Arts of the Critical Zone: a conversation with Bruno Latour, Joseph Leo Koerner, and Frédérique Aït-Touati

Earth-systems scientists refer to the region a few hundred metres above and below the earth’s surface as the “critical zone”— the earth’s fragile skin, where the interactions of weather, water, soil, and stone form the conditions for life. Philosopher Bruno Latour co-curated the current exhibition, Critical Zones, at the ZKM in Karlsruhe to explore the seismic implications of reorienting science, politics, art, and religion towards this area. The exhibit and its catalog, Critical Zones: the Science and Politics of Landing on Earth — named one of the New York Times’ best art books of 2020 — explore the new kinds of attention, political alliances, care for nonhuman surroundings, and arts of inhabitation demanded by our “earthly” condition. In this rare event, Bruno Latour will discuss the exhibit and catalogue, joined by art historian, Joseph Leo Koerner, and historian of science and literature, Frédérique Aït-Touati. Their conversation will excavate what an earthly art and art history might look like, undertaken from the critical zone.

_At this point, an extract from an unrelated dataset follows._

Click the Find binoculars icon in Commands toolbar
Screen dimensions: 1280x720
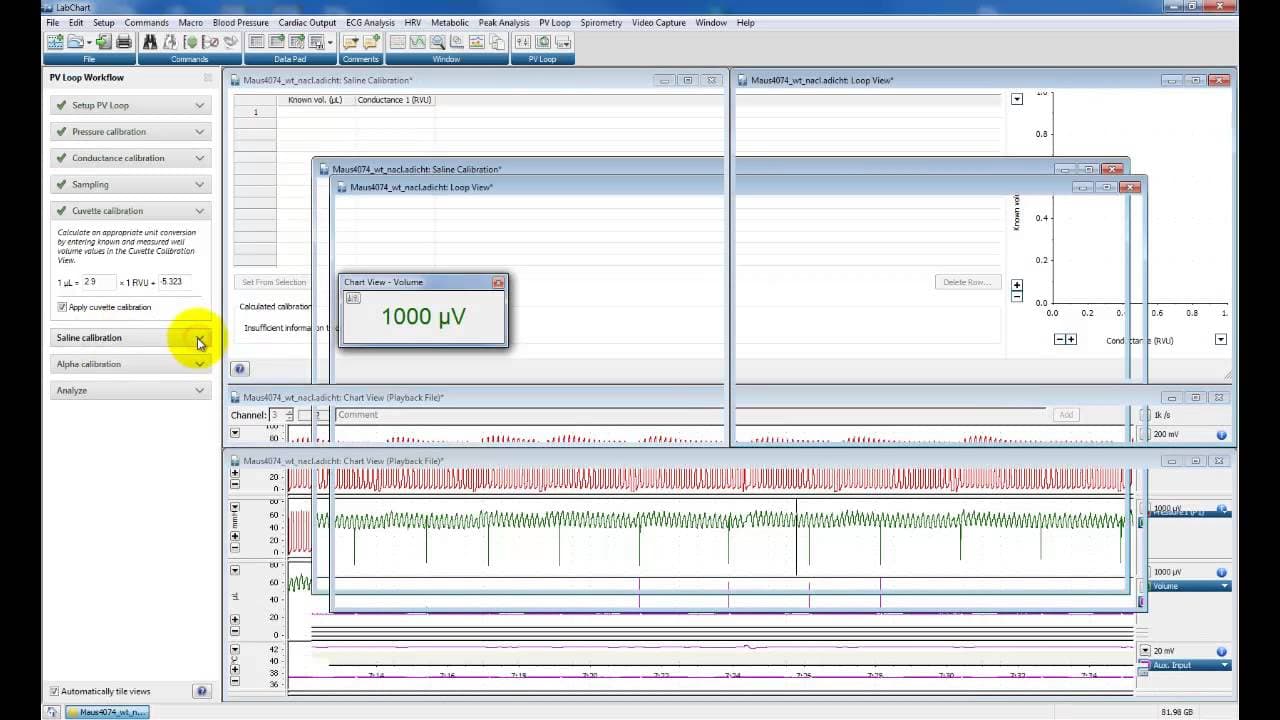pos(150,42)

A founder of science studies and the anthropology of science, Bruno Latour is the author of Facing Gaia: Eight Lectures on the New Climatic Regime, An Enquiry into Modes of Existence, and We Have Never Been Modern. With Peter Weibel at ZKM, he co-curated the landmark exhibitions Making Things Public, Iconoclash, and Resetting Modernity. A former Vice President for research at Sciences Po, Paris, he recently wrote and performed in the plays, Gaia: Global Circus and Moving Earths.

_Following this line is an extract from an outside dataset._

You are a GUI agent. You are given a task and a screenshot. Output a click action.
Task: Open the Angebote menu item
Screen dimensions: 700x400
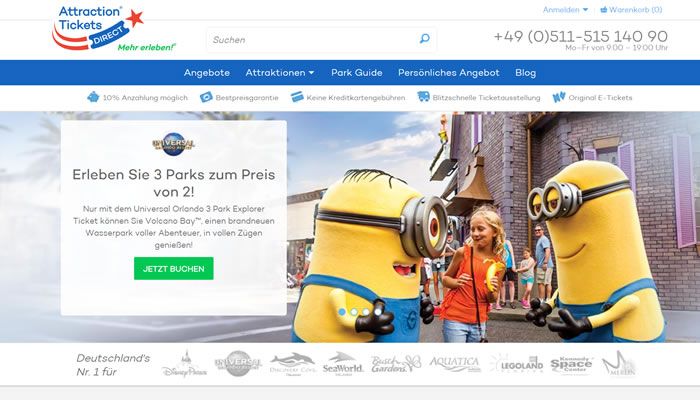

Joseph Leo Koerner is Victor S. Thomas Professor of History of Art and Architecture at Harvard University and author of major works on medieval and modern art history, including Caspar David Friedrich and the Subject of Landscape; The Reformation of the Image, and the forthcoming Gombrich Lectures, Art in State of Siege: Hieronymus Bosch, Max Beckmann, and William Kentridge. His film about the city of Vienna, The Burning Child, has been widely shown.
Frédérique Aït-Touati is a specialist in comparative literature and history of science at the CNRS and the EHESS, Paris. She is the author of Fictions of the Cosmos: Science and Literature in the Seventeenth Century and Contes de la Lune: Essai sur la fiction et la science modernes. The director of Gaia: Global Circus and Moving Earths, she is completing a book on theatrical arts and the staging of nature.
This event took place on 5 March 2021.